**Task requirements:** Update the records by changing every "dropdown" to "drop-down" and keeping all other text the same.

**The input:**
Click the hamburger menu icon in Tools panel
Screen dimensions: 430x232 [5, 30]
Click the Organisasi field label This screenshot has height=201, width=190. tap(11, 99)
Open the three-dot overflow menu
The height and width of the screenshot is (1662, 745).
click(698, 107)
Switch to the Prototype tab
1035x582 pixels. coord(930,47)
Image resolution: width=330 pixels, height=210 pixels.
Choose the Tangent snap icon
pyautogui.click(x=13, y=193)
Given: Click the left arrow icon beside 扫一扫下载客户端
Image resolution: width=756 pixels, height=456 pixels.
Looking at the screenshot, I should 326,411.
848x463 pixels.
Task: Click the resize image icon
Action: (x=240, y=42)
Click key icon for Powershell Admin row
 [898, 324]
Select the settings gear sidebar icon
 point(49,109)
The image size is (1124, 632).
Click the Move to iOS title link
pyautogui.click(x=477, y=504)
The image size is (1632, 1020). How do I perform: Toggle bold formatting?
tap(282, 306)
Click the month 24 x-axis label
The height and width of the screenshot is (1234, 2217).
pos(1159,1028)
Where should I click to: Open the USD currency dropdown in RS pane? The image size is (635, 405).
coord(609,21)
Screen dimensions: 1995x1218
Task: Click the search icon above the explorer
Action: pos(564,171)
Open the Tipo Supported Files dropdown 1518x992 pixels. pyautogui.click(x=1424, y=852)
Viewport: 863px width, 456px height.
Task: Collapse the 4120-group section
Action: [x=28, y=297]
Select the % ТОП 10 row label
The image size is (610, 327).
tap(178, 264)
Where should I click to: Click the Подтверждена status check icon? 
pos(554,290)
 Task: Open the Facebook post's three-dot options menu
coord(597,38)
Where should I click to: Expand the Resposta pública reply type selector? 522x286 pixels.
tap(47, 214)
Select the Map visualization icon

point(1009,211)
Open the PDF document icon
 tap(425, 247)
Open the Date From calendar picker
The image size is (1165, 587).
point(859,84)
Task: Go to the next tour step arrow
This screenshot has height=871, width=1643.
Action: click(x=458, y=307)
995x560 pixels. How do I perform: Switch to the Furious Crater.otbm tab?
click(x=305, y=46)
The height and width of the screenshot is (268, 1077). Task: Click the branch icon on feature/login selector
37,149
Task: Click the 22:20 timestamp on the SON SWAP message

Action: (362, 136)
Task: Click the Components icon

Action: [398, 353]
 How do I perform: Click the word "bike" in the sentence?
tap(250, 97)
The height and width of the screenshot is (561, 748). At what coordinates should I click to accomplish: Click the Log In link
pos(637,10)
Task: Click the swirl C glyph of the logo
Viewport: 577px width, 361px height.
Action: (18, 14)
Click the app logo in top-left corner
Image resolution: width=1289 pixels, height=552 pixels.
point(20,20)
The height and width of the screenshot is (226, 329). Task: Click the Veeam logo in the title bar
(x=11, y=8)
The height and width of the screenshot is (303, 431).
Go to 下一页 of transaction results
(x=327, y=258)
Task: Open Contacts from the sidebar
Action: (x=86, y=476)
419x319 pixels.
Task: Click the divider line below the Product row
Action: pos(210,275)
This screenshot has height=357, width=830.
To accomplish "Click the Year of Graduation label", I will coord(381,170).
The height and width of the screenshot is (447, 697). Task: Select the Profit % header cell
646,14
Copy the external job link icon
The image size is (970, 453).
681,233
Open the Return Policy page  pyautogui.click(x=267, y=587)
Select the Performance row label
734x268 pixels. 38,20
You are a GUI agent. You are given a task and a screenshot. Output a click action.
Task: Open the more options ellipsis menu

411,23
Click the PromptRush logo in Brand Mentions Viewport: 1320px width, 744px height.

**Output of the task:**
Click the hamburger menu icon in Tools panel
Screen dimensions: 430x232 [5, 30]
Click the Organisasi field label This screenshot has height=201, width=190. tap(11, 99)
Open the three-dot overflow menu
The height and width of the screenshot is (1662, 745).
click(698, 107)
Switch to the Prototype tab
1035x582 pixels. coord(930,47)
Image resolution: width=330 pixels, height=210 pixels.
Choose the Tangent snap icon
pyautogui.click(x=13, y=193)
Given: Click the left arrow icon beside 扫一扫下载客户端
Image resolution: width=756 pixels, height=456 pixels.
Looking at the screenshot, I should 326,411.
848x463 pixels.
Task: Click the resize image icon
Action: (x=240, y=42)
Click key icon for Powershell Admin row
 [898, 324]
Select the settings gear sidebar icon
 point(49,109)
The image size is (1124, 632).
Click the Move to iOS title link
pyautogui.click(x=477, y=504)
The image size is (1632, 1020). How do I perform: Toggle bold formatting?
tap(282, 306)
Click the month 24 x-axis label
The height and width of the screenshot is (1234, 2217).
pos(1159,1028)
Where should I click to: Open the USD currency drop-down in RS pane? The image size is (635, 405).
coord(609,21)
Screen dimensions: 1995x1218
Task: Click the search icon above the explorer
Action: pos(564,171)
Open the Tipo Supported Files drop-down 1518x992 pixels. pyautogui.click(x=1424, y=852)
Viewport: 863px width, 456px height.
Task: Collapse the 4120-group section
Action: [x=28, y=297]
Select the % ТОП 10 row label
The image size is (610, 327).
tap(178, 264)
Where should I click to: Click the Подтверждена status check icon? 
pos(554,290)
 Task: Open the Facebook post's three-dot options menu
coord(597,38)
Where should I click to: Expand the Resposta pública reply type selector? 522x286 pixels.
tap(47, 214)
Select the Map visualization icon

point(1009,211)
Open the PDF document icon
 tap(425, 247)
Open the Date From calendar picker
The image size is (1165, 587).
point(859,84)
Task: Go to the next tour step arrow
This screenshot has height=871, width=1643.
Action: click(x=458, y=307)
995x560 pixels. How do I perform: Switch to the Furious Crater.otbm tab?
click(x=305, y=46)
The height and width of the screenshot is (268, 1077). Task: Click the branch icon on feature/login selector
37,149
Task: Click the 22:20 timestamp on the SON SWAP message

Action: (362, 136)
Task: Click the Components icon

Action: [398, 353]
 How do I perform: Click the word "bike" in the sentence?
tap(250, 97)
The height and width of the screenshot is (561, 748). At what coordinates should I click to accomplish: Click the Log In link
pos(637,10)
Task: Click the swirl C glyph of the logo
Viewport: 577px width, 361px height.
Action: (18, 14)
Click the app logo in top-left corner
Image resolution: width=1289 pixels, height=552 pixels.
point(20,20)
The height and width of the screenshot is (226, 329). Task: Click the Veeam logo in the title bar
(x=11, y=8)
The height and width of the screenshot is (303, 431).
Go to 下一页 of transaction results
(x=327, y=258)
Task: Open Contacts from the sidebar
Action: (x=86, y=476)
419x319 pixels.
Task: Click the divider line below the Product row
Action: pos(210,275)
This screenshot has height=357, width=830.
To accomplish "Click the Year of Graduation label", I will coord(381,170).
The height and width of the screenshot is (447, 697). Task: Select the Profit % header cell
646,14
Copy the external job link icon
The image size is (970, 453).
681,233
Open the Return Policy page  pyautogui.click(x=267, y=587)
Select the Performance row label
734x268 pixels. 38,20
You are a GUI agent. You are given a task and a screenshot. Output a click action.
Task: Open the more options ellipsis menu

411,23
Click the PromptRush logo in Brand Mentions Viewport: 1320px width, 744px height.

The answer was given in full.